The ROCm toolboxes ship with ROCBLAS_USE_HIPBLASLT=1 by default. This forces rocBLAS to
prefer
the hipBLASLt kernel library, which historically delivered the best throughput on gfx1151 (Strix Halo).
Rows tagged with __hblt0 were re-run with ROCBLAS_USE_HIPBLASLT=0, letting
rocBLAS
auto-select between hipBLASLt, Tensile, or other kernel providers. These runs show how performance
shifts when
the tuned hipBLASLt path is disabled.
hipBLASLt is AMD's LT (low-level tuned) matmul backend, optimized for transformer workloads. Disabling it
can
expose regressions or improvements depending on driver versions, so both configurations are published
for
comparison.
RPC · dual server
These results were produced with two Strix Halo systems (Framework Desktops, each
128 GB)
connected over 50 Gbps Ethernet (likely bandwidth is not the limiting factor here, but latency).

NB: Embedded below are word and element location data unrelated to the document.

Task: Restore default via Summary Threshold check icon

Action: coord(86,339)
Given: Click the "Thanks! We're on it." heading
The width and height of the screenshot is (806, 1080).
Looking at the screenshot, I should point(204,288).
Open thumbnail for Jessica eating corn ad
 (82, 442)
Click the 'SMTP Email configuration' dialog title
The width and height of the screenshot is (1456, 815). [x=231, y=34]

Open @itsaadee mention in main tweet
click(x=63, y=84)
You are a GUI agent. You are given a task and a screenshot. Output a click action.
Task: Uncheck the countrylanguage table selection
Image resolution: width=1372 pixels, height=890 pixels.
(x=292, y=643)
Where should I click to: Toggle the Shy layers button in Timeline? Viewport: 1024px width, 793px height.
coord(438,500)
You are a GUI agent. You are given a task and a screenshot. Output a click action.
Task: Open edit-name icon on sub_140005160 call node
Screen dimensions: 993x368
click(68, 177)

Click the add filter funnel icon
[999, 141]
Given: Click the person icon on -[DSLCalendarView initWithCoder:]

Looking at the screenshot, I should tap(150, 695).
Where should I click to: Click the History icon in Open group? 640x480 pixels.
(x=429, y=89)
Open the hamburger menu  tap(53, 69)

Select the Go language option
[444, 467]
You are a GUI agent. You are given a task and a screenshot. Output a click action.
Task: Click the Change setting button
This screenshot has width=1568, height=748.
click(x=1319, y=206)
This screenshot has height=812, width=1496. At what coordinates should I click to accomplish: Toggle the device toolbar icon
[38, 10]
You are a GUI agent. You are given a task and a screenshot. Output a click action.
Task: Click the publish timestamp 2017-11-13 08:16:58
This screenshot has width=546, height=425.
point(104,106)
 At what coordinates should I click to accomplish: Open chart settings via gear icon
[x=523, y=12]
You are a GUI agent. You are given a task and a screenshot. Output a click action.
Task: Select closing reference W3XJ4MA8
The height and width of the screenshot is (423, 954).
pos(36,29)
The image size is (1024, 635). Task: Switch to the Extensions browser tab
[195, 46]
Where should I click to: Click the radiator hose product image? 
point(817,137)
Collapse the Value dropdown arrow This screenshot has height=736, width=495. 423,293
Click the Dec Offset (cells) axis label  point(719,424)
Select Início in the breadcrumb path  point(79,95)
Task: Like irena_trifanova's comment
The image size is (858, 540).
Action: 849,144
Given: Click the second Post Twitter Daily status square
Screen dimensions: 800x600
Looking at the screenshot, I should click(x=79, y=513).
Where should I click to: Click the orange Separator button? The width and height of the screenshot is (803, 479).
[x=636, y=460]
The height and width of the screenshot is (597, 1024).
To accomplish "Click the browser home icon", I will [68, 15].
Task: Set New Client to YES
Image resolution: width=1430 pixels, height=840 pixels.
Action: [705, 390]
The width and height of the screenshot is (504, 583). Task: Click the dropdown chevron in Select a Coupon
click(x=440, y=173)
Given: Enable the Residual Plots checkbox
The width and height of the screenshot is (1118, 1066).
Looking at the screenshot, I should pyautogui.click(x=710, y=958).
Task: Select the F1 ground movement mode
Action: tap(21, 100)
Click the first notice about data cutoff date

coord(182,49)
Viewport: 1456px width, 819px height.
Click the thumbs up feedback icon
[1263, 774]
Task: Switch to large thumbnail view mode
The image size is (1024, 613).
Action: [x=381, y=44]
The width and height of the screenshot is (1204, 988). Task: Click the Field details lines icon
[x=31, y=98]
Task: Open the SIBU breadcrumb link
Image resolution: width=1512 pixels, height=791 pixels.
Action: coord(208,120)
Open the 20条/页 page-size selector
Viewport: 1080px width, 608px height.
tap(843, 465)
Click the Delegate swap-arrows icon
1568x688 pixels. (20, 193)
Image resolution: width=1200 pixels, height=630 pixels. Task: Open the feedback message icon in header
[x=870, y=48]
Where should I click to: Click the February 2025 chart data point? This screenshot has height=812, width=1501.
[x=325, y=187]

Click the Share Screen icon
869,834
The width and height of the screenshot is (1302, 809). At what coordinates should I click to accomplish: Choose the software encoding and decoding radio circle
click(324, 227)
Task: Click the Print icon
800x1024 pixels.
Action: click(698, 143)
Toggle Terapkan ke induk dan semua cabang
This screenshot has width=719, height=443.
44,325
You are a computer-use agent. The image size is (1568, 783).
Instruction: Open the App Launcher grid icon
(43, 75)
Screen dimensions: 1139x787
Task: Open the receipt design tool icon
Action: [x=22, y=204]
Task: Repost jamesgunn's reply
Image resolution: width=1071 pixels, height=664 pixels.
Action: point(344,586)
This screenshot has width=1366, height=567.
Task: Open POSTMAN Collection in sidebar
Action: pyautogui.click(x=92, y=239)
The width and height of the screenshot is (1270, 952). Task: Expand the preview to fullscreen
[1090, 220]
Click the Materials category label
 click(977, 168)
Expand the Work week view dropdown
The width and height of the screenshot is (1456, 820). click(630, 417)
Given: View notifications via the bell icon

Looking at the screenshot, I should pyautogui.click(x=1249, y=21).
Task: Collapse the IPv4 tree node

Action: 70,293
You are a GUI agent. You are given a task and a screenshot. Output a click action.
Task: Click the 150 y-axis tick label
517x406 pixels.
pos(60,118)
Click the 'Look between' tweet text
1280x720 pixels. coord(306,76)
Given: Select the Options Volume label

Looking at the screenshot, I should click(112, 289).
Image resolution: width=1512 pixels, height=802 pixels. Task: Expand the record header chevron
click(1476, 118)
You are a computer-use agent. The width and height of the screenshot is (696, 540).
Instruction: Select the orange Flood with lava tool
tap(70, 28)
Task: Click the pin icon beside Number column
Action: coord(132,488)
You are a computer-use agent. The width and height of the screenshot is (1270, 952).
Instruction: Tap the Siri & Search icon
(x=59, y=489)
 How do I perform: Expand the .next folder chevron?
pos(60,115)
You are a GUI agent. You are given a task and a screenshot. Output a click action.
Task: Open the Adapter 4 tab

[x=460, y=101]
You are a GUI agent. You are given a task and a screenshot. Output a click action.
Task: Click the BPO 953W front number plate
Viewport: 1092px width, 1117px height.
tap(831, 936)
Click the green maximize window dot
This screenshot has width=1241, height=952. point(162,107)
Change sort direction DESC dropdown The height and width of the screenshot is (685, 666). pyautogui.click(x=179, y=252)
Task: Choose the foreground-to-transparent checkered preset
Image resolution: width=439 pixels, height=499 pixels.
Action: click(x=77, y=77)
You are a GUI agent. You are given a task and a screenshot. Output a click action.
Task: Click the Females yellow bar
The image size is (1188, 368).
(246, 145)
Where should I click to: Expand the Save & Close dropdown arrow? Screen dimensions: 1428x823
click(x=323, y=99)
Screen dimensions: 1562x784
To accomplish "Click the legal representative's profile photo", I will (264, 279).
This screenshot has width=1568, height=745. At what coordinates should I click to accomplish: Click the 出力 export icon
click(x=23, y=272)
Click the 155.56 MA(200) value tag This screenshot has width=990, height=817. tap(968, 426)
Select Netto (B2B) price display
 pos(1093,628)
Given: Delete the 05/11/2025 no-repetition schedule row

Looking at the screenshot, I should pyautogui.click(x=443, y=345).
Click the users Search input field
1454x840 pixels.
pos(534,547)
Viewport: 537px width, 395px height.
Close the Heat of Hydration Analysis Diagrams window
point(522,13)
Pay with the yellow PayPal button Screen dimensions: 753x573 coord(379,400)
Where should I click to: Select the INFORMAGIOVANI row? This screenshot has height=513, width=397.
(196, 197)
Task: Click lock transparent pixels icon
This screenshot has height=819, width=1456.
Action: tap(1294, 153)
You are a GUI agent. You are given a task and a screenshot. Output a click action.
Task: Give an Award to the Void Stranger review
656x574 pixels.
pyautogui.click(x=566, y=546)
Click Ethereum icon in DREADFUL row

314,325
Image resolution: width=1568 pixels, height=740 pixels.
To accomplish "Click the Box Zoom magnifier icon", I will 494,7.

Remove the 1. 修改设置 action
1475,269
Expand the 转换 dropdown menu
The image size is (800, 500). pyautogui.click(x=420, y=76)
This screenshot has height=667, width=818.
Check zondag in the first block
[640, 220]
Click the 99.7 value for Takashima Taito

One runs rpc-server from llama.cpp; the other runs
llama-bench --rpc.
This setup allows distributed inference, splitting large GGUF models across both machines. The metric
shows what
you can expect when latency is limited by the network and the workload is balanced between two RPC
participants.
rocWMMA variants
Backends labeled -rocwmma are rebuilt with AMD's rocWMMA library, which unlocks matrix
multiply
pipelines accelerated via wave matrix multiply-accumulate (WMMA) instructions.
rocWMMA kernels can significantly accelerate BF16/F16 workloads on RDNA3 but may trade stability or
memory
usage; comparing plain toolboxes against -rocwmma ones highlights the benefit or cost.
rocWMMA-improved builds
Toolboxes tagged -rocwmma-improved bake in an experimental llama.cpp patch that retunes
rocWMMA
kernels for long-context throughput on Strix Halo.
Patch reference: 12bb5c371bd3. These builds often run faster for 32k+ contexts,
but
the changes are not upstream and may be unstable.